Excerpted text
Szydlowski v. City of Philadelphia, 134 F. Supp. 2d 636 (E.D. Pa. 2001)

US District Court for the Eastern District of Pennsylvania - 134 F. Supp. 2d 636 (E.D. Pa. 2001)
February 28, 2001

134 F. Supp. 2d 636 (2001)

Mary SZYDLOWSKI and Greg C. Szydlowski, Plaintiffs,
CITY OF PHILADELPHIA, Officer Keller, Acme Markets, Inc., and Steve Ronan, Defendants.

Civil Action No. 00-CV-1660.

United States District Court, E.D. Pennsylvania.

February 28, 2001.

*637 Bernard M. Gross, Law Offices Bernard M. Gross, P.C., Philadelphia, PA, for Mary Szydlowski, Greg C. Szydlowski.

Christopher N. Tretta, Yost & Tretta, Philadelphia, PA, for Acme Markets, Inc., S. Ronan.

Denise Wolf, Philadelphia, PA, for City of Philadelphia, Officer McKellar.



JOYNER, District Judge.

Stored items
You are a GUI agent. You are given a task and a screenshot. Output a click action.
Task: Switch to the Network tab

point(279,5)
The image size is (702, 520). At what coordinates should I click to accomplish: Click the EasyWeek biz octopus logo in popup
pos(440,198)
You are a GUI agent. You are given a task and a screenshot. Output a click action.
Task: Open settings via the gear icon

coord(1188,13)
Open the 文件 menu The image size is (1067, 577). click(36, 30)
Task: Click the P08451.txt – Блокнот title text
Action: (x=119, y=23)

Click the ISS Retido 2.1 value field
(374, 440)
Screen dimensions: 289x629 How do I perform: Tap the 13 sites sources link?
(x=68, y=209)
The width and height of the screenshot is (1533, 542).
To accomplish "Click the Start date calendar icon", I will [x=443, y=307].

Task to complete
According to the case header, which law firm represented Acme Markets, Inc.?

Answer below
Yost & Tretta, of Philadelphia, PA.